### What the exercise asks
Each line that has the string "computer" must be copied from the records below.

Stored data
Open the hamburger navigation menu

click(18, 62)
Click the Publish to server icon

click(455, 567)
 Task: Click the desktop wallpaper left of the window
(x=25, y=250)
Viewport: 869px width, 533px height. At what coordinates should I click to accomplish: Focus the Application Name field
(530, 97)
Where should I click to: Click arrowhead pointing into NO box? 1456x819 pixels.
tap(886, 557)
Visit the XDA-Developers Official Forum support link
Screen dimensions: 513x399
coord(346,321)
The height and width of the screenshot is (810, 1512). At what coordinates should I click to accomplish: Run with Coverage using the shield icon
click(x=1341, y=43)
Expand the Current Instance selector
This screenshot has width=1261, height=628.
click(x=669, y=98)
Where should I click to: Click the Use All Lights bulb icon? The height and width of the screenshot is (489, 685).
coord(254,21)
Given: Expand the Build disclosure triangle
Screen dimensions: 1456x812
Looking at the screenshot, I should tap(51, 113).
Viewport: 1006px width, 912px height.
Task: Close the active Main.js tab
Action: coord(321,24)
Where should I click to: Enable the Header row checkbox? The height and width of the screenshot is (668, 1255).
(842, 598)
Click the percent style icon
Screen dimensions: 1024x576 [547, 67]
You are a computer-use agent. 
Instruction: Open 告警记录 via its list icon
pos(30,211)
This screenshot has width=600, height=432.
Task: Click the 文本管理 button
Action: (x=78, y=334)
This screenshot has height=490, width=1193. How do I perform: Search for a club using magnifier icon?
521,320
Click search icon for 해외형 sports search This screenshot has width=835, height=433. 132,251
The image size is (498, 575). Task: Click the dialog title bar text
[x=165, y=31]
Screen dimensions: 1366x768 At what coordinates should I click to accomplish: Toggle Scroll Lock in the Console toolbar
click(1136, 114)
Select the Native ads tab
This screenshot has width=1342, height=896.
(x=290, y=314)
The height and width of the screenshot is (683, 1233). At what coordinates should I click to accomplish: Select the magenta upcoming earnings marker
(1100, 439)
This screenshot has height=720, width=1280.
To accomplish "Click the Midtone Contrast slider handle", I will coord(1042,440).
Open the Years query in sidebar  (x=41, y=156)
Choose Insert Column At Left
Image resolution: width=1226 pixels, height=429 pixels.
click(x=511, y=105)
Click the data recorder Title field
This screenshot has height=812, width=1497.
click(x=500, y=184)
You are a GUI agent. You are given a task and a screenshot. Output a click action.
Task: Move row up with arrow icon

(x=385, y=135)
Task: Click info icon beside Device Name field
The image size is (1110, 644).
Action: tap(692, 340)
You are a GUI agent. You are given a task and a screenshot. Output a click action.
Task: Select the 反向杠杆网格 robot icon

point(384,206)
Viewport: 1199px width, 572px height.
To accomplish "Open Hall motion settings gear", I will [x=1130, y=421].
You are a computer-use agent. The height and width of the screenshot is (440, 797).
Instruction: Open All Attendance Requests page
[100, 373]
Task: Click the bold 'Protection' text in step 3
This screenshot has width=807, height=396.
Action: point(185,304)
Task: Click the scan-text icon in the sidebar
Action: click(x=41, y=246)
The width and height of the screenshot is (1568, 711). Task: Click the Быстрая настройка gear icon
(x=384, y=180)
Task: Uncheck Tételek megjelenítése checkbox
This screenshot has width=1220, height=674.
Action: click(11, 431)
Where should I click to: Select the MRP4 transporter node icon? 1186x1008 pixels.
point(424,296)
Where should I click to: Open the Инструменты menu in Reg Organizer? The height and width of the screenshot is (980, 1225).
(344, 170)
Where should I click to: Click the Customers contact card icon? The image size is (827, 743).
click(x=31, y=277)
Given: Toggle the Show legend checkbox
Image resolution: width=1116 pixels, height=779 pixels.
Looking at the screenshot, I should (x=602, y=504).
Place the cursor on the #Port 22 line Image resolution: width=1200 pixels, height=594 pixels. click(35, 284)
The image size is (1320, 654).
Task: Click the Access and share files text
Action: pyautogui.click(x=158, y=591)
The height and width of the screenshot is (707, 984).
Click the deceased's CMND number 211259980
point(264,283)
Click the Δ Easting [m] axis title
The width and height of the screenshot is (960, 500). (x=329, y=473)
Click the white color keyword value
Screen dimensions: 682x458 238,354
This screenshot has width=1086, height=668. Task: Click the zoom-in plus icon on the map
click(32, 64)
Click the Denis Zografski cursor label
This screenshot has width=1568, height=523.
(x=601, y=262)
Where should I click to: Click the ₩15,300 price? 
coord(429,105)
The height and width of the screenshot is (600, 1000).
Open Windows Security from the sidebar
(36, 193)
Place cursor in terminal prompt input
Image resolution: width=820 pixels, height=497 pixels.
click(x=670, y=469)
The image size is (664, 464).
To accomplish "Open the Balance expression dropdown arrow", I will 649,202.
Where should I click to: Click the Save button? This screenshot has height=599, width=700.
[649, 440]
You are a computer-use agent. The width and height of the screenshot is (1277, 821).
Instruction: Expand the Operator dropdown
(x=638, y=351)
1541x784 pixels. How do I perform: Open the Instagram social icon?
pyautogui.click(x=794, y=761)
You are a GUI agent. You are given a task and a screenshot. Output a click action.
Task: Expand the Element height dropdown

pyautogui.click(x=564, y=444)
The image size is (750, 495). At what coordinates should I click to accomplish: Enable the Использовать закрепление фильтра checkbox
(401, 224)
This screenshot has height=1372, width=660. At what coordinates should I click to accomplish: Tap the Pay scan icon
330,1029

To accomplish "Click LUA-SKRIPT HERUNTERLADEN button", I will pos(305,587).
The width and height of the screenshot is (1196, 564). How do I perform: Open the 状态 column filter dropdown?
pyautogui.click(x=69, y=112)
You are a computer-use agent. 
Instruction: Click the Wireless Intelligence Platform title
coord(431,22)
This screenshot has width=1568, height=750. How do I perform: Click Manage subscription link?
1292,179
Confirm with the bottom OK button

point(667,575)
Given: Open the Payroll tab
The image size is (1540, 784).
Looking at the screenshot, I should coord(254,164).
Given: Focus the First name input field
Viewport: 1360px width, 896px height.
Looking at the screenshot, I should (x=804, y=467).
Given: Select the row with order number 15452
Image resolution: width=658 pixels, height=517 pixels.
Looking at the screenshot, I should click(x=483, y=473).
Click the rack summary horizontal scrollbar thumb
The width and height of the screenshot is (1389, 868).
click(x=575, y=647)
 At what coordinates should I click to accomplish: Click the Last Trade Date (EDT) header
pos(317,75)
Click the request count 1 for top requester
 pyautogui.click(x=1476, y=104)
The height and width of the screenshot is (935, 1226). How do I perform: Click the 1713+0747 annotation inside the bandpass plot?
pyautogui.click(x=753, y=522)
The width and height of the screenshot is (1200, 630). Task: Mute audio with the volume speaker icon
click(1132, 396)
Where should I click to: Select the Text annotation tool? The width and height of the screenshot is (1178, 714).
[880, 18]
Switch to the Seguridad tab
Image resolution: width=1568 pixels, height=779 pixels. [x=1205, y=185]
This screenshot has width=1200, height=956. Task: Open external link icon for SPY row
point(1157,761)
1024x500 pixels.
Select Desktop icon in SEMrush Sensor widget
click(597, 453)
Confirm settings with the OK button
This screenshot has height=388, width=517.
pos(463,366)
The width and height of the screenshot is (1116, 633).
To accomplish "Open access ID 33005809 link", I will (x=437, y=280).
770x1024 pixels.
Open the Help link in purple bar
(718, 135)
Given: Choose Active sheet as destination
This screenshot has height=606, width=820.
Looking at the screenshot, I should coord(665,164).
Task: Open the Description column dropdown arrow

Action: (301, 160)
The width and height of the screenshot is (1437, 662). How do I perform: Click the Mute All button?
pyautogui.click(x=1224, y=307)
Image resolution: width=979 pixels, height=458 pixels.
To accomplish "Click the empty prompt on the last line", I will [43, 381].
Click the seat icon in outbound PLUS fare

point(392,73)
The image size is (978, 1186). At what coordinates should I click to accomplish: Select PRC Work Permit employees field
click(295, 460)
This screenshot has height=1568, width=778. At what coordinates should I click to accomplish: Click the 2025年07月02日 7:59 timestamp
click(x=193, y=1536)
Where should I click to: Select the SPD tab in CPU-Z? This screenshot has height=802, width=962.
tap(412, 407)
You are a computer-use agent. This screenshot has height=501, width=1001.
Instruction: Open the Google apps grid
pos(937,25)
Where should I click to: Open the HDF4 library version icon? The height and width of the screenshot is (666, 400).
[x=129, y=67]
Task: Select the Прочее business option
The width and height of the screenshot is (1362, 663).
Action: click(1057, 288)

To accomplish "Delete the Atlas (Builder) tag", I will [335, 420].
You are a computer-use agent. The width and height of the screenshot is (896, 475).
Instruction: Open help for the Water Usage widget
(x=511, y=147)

### Response below
You are a computer-use agent. 
You are a computer-use agent. The height and width of the screenshot is (440, 797).
You are a computer-use agent. The width and height of the screenshot is (1277, 821).
You are a computer-use agent. 
You are a computer-use agent. This screenshot has height=501, width=1001.
You are a computer-use agent. The width and height of the screenshot is (896, 475).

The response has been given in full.